Within SER, we use "Application FIFO Interface" for the interface with which you can access SER internals and initiate some SIP conversations, like IM paging or click-to-dial. It became mature in 8.11 -- 8.10 was an infant. It is not a B2BUA though you could use it to build one. Actually we began to use this interface by applications like voicemail or conferencing, and possibly a B2BUA will emerge too.
For example if I want to write application which accept external call, make some decisions on it and then make external call. Is it suitable for SER or I must write something like B2BUA and start it as independed application (as UA from the point of view of SER) ?
That depends on what you exactly want to do. Most cases are perfectly fine with a proxy server. For example, you look at incoming INVITE, detect it should be routed to gateway, check it against some access control lists and forward it then. B2BUA is much more needed if you would wish the server to guide caller through multiple-stage converstation. For example, such a session would include first stage with an announcmenet component ("welcome to lipetsk.ru"), then converstation with an IVR ("press 1 to talk to CTO") and eventually forwarding to a SIP telephone.
-Jiri
Jiri Kuthan wrote:
At 10:19 AM 7/7/2003, Victor Gamov wrote:
Hi!
I'm novice at SIP technology and I have some questions about it.

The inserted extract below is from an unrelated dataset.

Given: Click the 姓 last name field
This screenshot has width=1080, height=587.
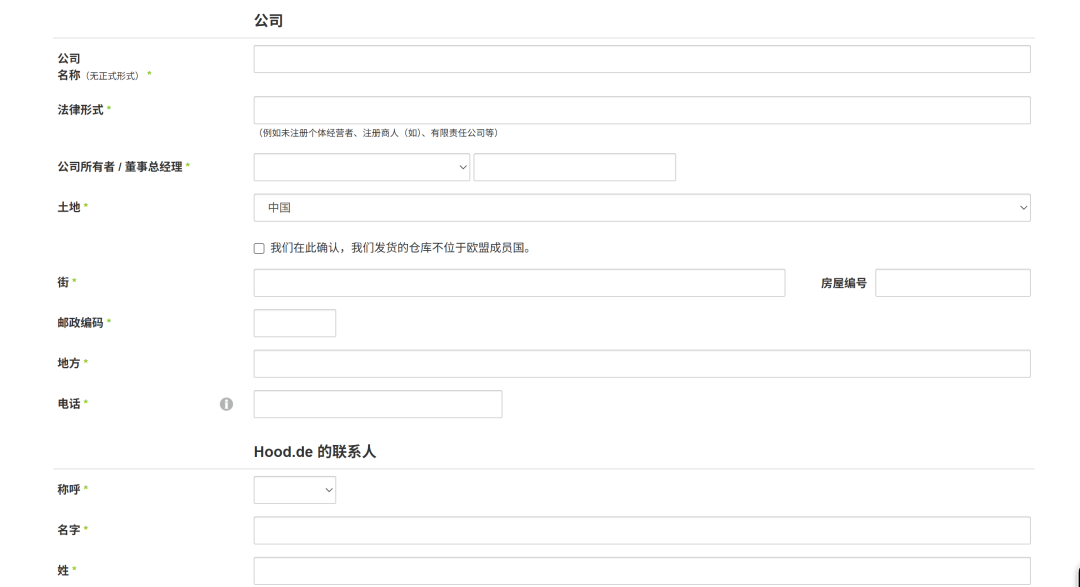Looking at the screenshot, I should pos(641,571).
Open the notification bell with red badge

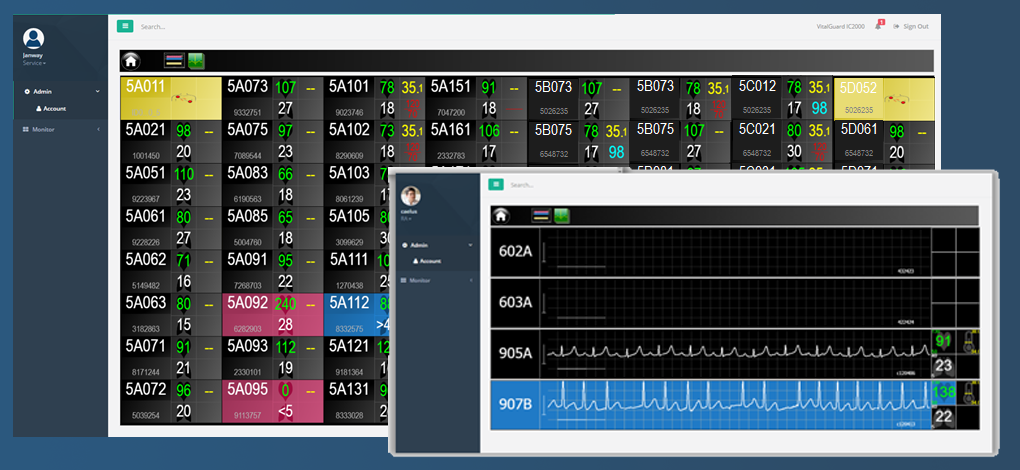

When we speak about "application server" in SIP (SER may acts as AS) what does it means? Is it server which siply launch external applications (internal module or fork & exec) to rewrite SIP/SDP packet and forward it to next hop or something else?
We should have possibly avoided use of that term -- "application server" is today used in too many contexts by too many marketeers and has no fixed technical meaning.
Within SER, we use "Application FIFO Interface" for the interface with which you can access SER internals and initiate some SIP conversations, like IM paging or click-to-dial. It became mature in 8.11 -- 8.10 was an infant. It is not a B2BUA though you could use it to build one. Actually we began to use this interface by applications like voicemail or conferencing, and possibly a B2BUA will emerge too.
For example if I want to write application which accept external call, make some decisions on it and then make external call. Is it suitable for SER or I must write something like B2BUA and start it as independed application (as UA from the point of view of SER) ?
That depends on what you exactly want to do. Most cases are perfectly fine with a proxy server. For example, you look at incoming INVITE, detect it should be routed to gateway, check it against some access control lists and forward it then. B2BUA is much more needed if you would wish the server to guide caller through multiple-stage converstation. For example, such a session would include first stage with an announcmenet component ("welcome to lipetsk.ru"), then converstation with an IVR ("press 1 to talk to CTO") and eventually forwarding to a SIP telephone.
Thanks! It is exactly just what I thought.